Yes — Carthy taught “Scarborough Fair” to Paul Simon in 1964 or 1965 during Simon’s visits to the London folk club circuit. Simon and Garfunkel recorded it for The Graduate soundtrack (1966) and it became one of their signature songs. Carthy believed for decades that Simon had taken his specific arrangement, but later concluded that Simon had written his own tribute to the song rather than stolen Carthy’s arrangement: “He actually wrote a song in tribute to ‘Scarborough Fair,’ he didn’t steal my arrangement, and if I had bothered to listen to his version for 30 seconds, I would have realised. Paul is an entirely honourable person.” Bob Dylan also absorbed Carthy’s arrangement during his 1962-1963 London visit; the result informed “Girl from the North Country” and “Boots of Spanish Leather.”

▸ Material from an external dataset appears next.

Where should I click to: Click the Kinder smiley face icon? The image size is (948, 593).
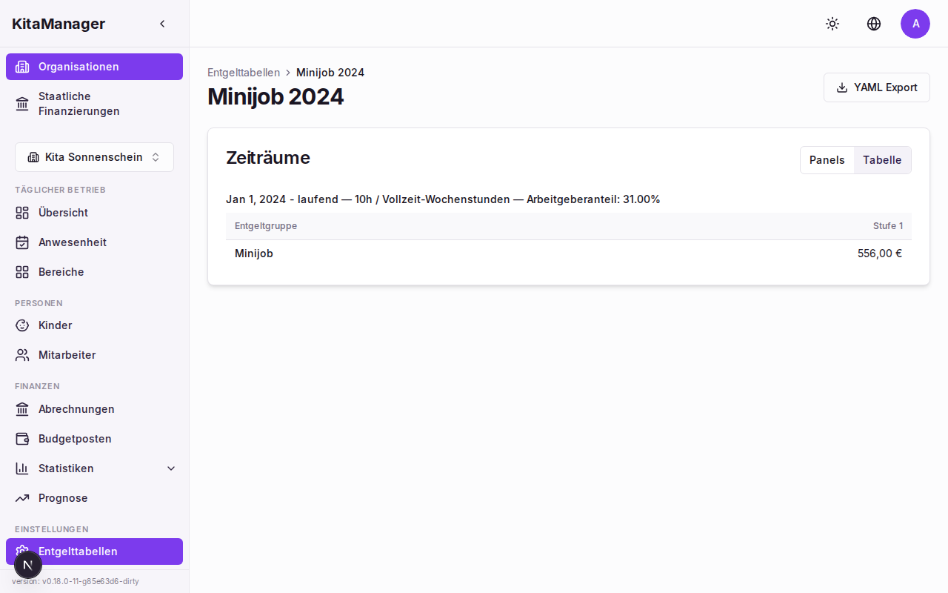point(22,325)
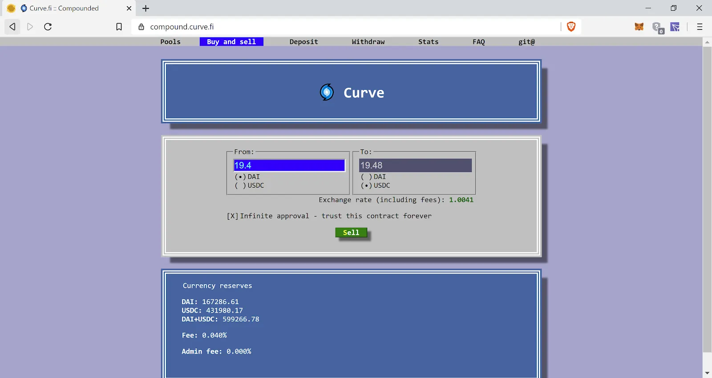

What were Martin Carthy’s main guitar influences?
Carthy has cited two primary guitar influences: Big Bill Broonzy, the Chicago acoustic blues guitarist whose “driving and percussive” playing style provided the right-hand attack model for Carthy’s bass-string work; and Elizabeth Cotten, whose syncopated “Freight Train” fingerpicking — played upside-down on a left-handed guitar — provided a cross-rhythm fingerstyle model that Carthy absorbed into his own approach. Both are American acoustic guitarists; Carthy’s achievement was applying their techniques to the specifically British traditional repertoire through the CGCDGA tuning system.

What is Steeleye Span and what was Carthy’s role?
Steeleye Span is a British electric folk-rock group formed in 1969 that electrified traditional British folk song in the manner that Fairport Convention was simultaneously developing. Carthy was a founding member, bringing his expertise in traditional song arrangement and his distinctive guitar style to the band’s electric folk context. He was also a member of the Watersons (the a cappella harmony group led by his wife Norma Waterson), Brass Monkey (folk-brass ensemble), Waterson:Carthy (with his wife and daughter Eliza Carthy), and multiple other collaborations across his six-decade career.

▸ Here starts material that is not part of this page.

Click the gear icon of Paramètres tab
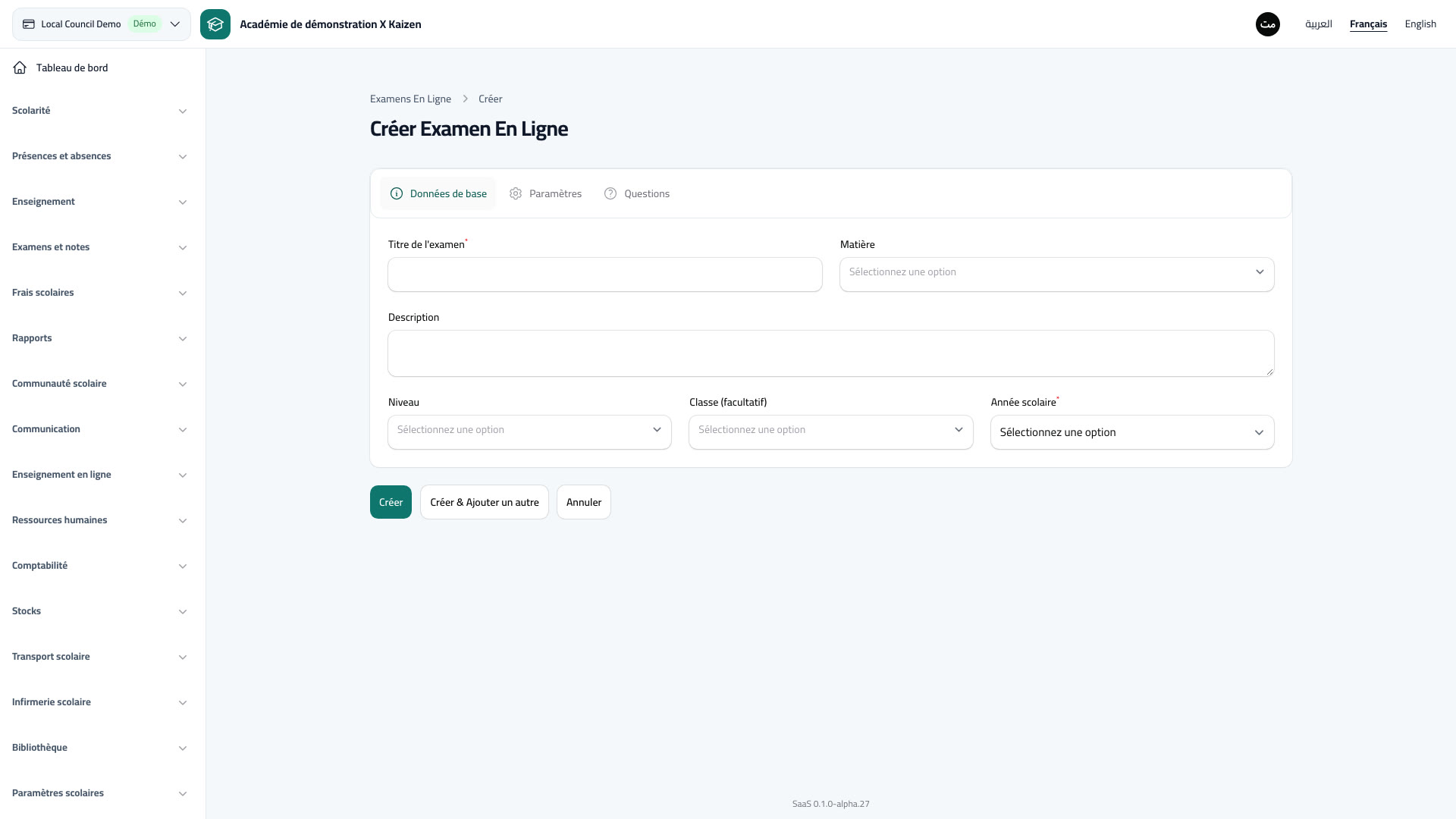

Does Martin Carthy use amplification?
Carthy is fundamentally an acoustic performer. His primary performance context is folk clubs, concert halls, and festival stages where he performs acoustically or with minimal acoustic reinforcement. When a larger venue requires amplification, he uses a simple acoustic pickup into a PA system — the guitar’s natural acoustic character remains the primary tonal identity. He does not use an electric amplification rig, effects pedals, or processing in the manner of electric or acoustic-electric guitarists. The acoustic folk club performance tradition, and its commitment to acoustic authenticity, has been Carthy’s performance philosophy throughout his career.

How has Martin Carthy influenced other British guitarists?
Carthy’s guitar style has been emulated by “practically all English folk guitarists since the 1970s” — the CGCDGA tuning system and the percussive, modally-inflected right-hand technique he developed have become the standard approach for English traditional folk guitar accompaniment. More broadly, Richard Thompson (who appears in Series 1) cites Carthy as a primary influence. The Fairport Convention folk-rock tradition — which Thompson was central to — is the electrified extension of what Carthy established acoustically. His influence via Bob Dylan and Paul Simon also indirectly shaped the approach to folk song arrangement of two of the most important singer-songwriters in popular music history.